Pagi hari di ruang keluarga. Sejenak sebelum menyiapkan diri untuk berangkat kerja, saya sempatkan diri untuk melihat berita di sa...

What You See Is What You Get




Pagi hari di ruang keluarga. Sejenak sebelum menyiapkan diri untuk berangkat kerja, saya sempatkan diri untuk melihat berita di salah satu stasiun tv swasta. Saat sarapan belum beres disantap muncul pemberitaan seorang anakn SD membunuh temannya hanya karena utang seribu rupiah. Seketika itupun sejenak sarapan pagi saya terhenti. Terheran-heran melihat dan mendengar pemberitaan tersebut. Seolah tak percaya dengan apa yang terjadi.
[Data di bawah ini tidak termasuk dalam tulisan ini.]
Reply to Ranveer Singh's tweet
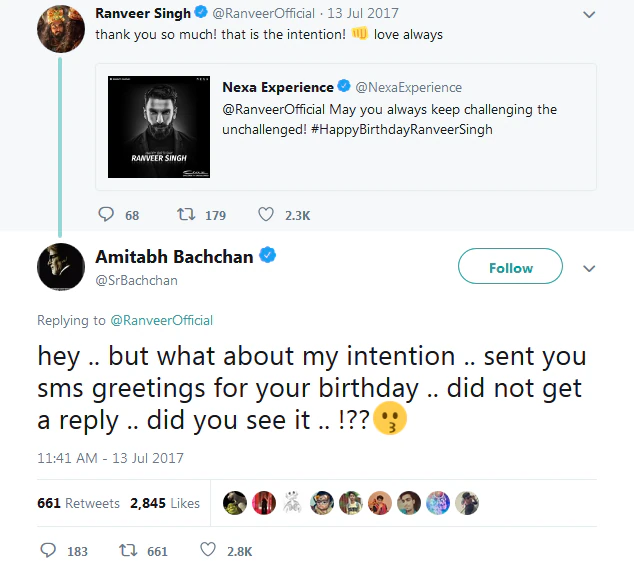Image resolution: width=634 pixels, height=572 pixels. pos(107,214)
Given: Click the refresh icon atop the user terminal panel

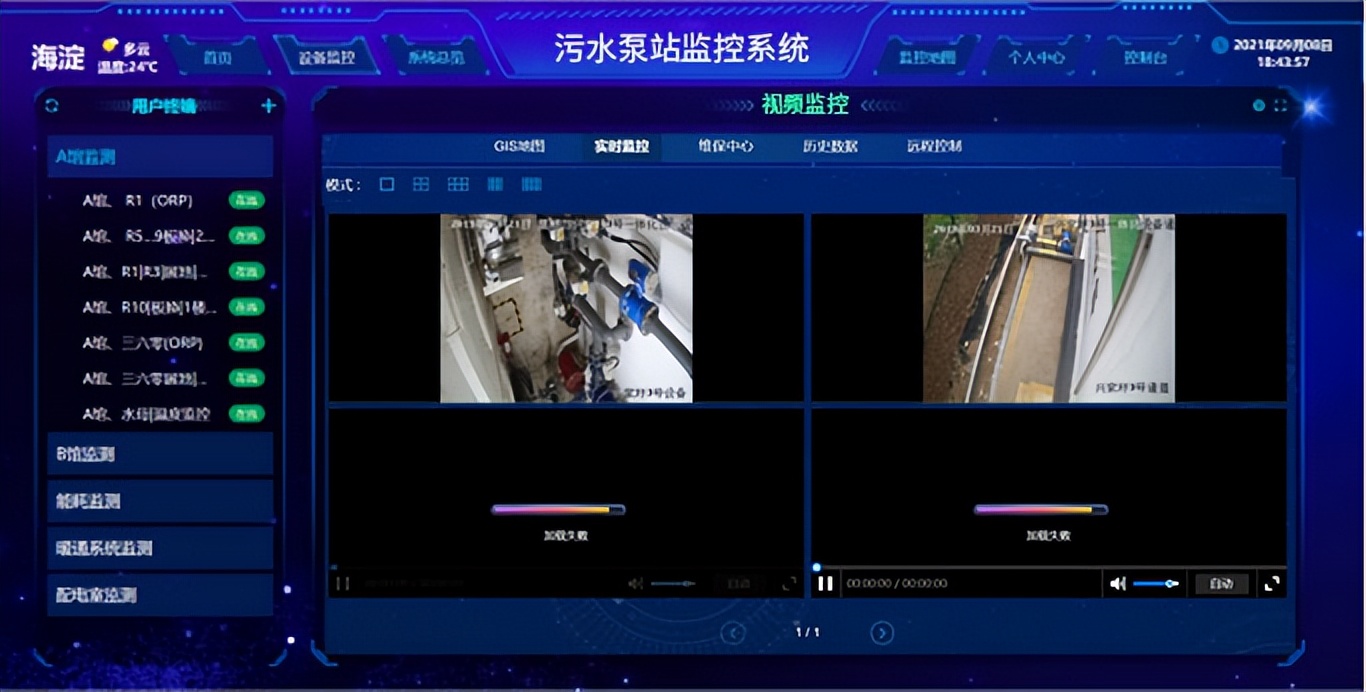Looking at the screenshot, I should (x=53, y=105).
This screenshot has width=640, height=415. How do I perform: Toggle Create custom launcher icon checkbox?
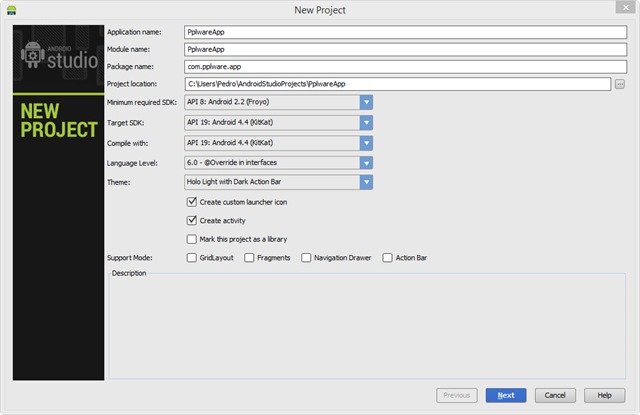(x=192, y=202)
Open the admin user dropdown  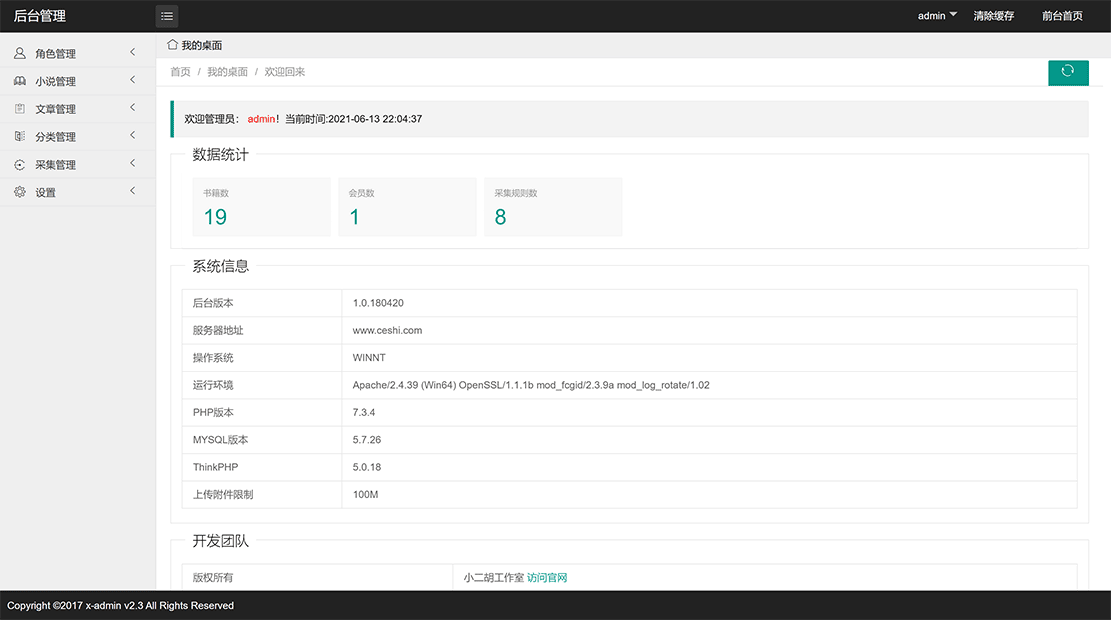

Tapi itulah fakta yang terbereritakan dan akan menjadi sebuah cerita bagi terlibat. Seorang bocah kisaran usia 8 tahun sudah berpikiran kriminal dan tega membunuh temannya hanya karena masalah sepele yaitu utang. Utang yang nominalnya tidak seberapa, seribu rupiah akan jauh lebih menyiksanya daripada seribu kata maaf kepada keluarga korban tersebut.
Suatu hal terjadi tanpa ada sebuah alasan. Begitupun dengan bocah tersebut. Tidak mungkin dia melakukan sesuatu jika tanpa adanya contoh. Biasanya anak seusianya cenderung melakukan sesuatu karena melihat orang lain melakukannya. Mereka cenderung mencontoh dari apa yang lingkungannya lakukan. Bisa kita lihat, pemberitaan dimedia-media khususnya media elektronik hamper setiap hari memberitakan tindak kriminalitas. Hampir setiap pagi di berita-berita tv selalu menyuguhkan tindak kriminalitas. Mulai dari kasus pembunuhan, pemerkosaan, perampokan, korupsi, dan lain sebagainya dengan berbagai motif dan modus dari pelakunya. Seakan tidak ada lagi berita inspiratif yang mampu memberikan pencerahan bagi masyarakat. Tayangan yang inspiratiflah yang kini lebih dibutuhkan masyarakat. Kualitas berita yang buruk akan membuat kualitas rakyatnya buruk. Begitupun sebaliknya.
Sudah selayaknya kita lebih selektif untuk memilih tayangan untuk ditonton, terlebih lagi bagi yang sudah memiliki anak. Selektiflah dalam memmilihkan tayangan untuk mereka. Jangan sampai anak Anda dewasa sebelum waktunya, dan melakukan hal yang bisa mencemarkan nama baik keluarga Anda hanya karena telah melihat tayangan yang tidak semestinya dikonsumsi oleh mereka. Lihatlah sinetron-sinetron sekarang banyak yang pemainnya anak sekolahan, sementara ceritanya selalu menyisipkan unsur percintaan dari mereka, yang semestinya bukanlah peranan yang tepat. Jika kecil sudah pandai bersandiwara, bagaimana jika mereka telah dewasa nanti? Jangan biarkan mereka tumbuh tanpa bimbingan dan pengawasan. Ingat, mendidik anak sama dengan mendidik bangsa. Jika generasi peneru bangsa sudah tidak mampu meneruskan perjuangan pendahulunya, mau jadi apa bangsa ini? Apakah tinggal menunggu kehancurannya? Karakter bisa dibentuk dari lingkungan pergaulan. Dan karakter tersebutlah yang akan menjadikan sifat bagi mereka. Bimbinglah mereka, sebelum kita menangisi penyesalan. Didiklah mereka sebelum kita dihardik mereka. Ingatlah, mereka adalah titipan Tuhan yang sudah sewajibnya kita jaga.